J'étais tout ce qu'il y a de plus effrayé. J'interrogeai Schimmel:

—Quelle langue parlent-ils donc?... Ce doivent être des Africains!

—Mais non, ce sont des chasseurs; je les connais bien... Seulement ils ne parlent plus français. Je n'y comprends rien!...

Je n'eus pas le loisir de m'enquérir davantage de ce langage mystérieux. L'engagement gagnait avec une rapidité foudroyante, au milieu des Donnerwetter et des zum Teufel vomis par Kaiserkopf, des coups de sifflet affolés des officiers, des ululements furibonds des sergents, et il ne fallait plus que songer à soi, sauver sa peau. C'est en vain que le capitaine voulut renouveler le coup de la mitrailleuse: les diables bleus devaient déjà le connaître, car tous nos malheureux «Kameraden» tombèrent victimes de leur courage et de leur bonne foi. La mêlée devint vite effroyable. Des corps à corps affreux se nouaient. On voyait les fusils se dresser, les bras se tendre, les baïonnettes plonger de haut ou saillir d'en bas, les faces contorsionnées grimacer atrocement. Un vacarme épouvantable de chocs métalliques, de déflagrations, de crissements, de jurons, de hurlements de douleur déchaînait sa tempête et convulsionnait son délire. Une odeur de poudre d'étal et de suint poignait les narines. Je me sentis deux fois éraflé par des balles; un éclat ricocha sur la plaque de mon ceinturon. Mous reculions, laissant de nombreux cadavres et des abats de blessés. Dans une buée de poussière tourbillonnante et de gouttelettes de sang je vis lâcher pied, à côté de nous, ce qui restait de la section von Bückling; je vis les hommes fuir en jetant sacs, fusils et bidons pour courir plus vite, sans souci de la rupture créée dans nos lignes par cette panique.

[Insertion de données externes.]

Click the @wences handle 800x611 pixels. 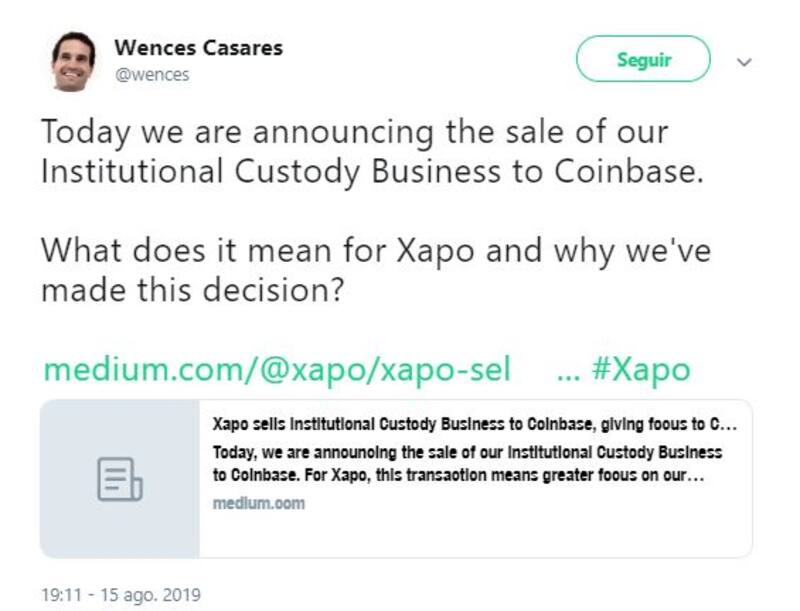152,74
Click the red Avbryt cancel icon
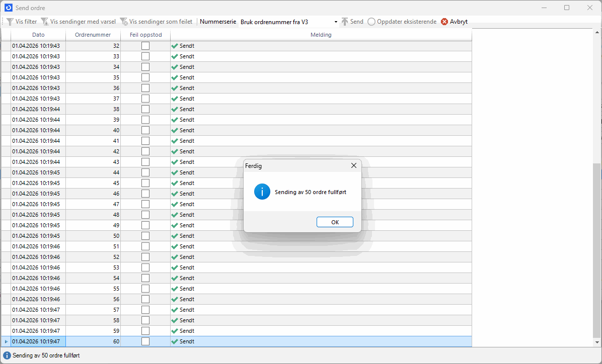Image resolution: width=602 pixels, height=364 pixels. (x=444, y=22)
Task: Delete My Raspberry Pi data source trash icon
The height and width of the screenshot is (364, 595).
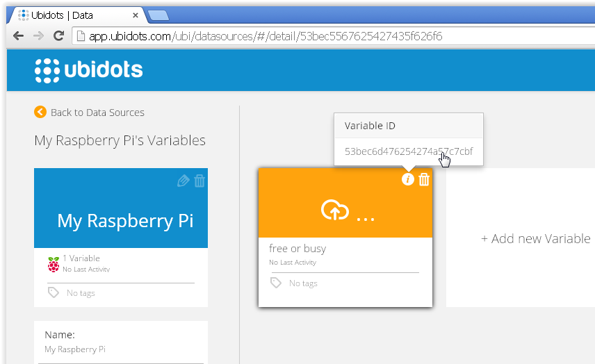Action: (199, 181)
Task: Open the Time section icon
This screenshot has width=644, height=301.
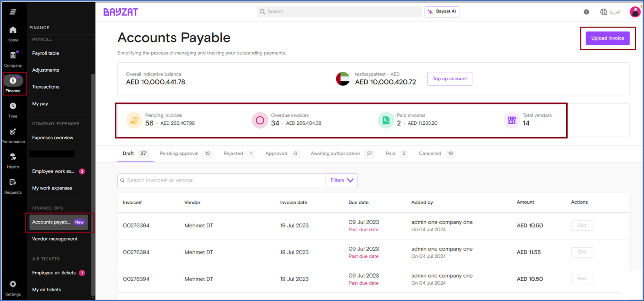Action: pos(13,110)
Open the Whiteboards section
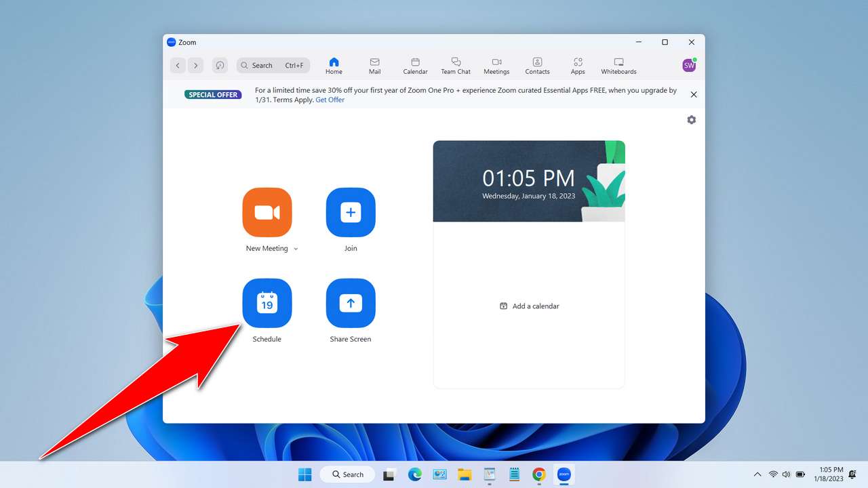The height and width of the screenshot is (488, 868). [618, 64]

Et mon horreur fut à son comble quand j'aperçus aux trousses des fuyards un flot de ces diaboliques chasseurs bleus et l'un d'eux, une sorte d'égipan à la barbiche fourchue, atteindre à la course le petit lieutenant von Bückling qui se sauvait, lui enfiler sa longue baïonnette dans le derrière et le traverser férocement de part en part.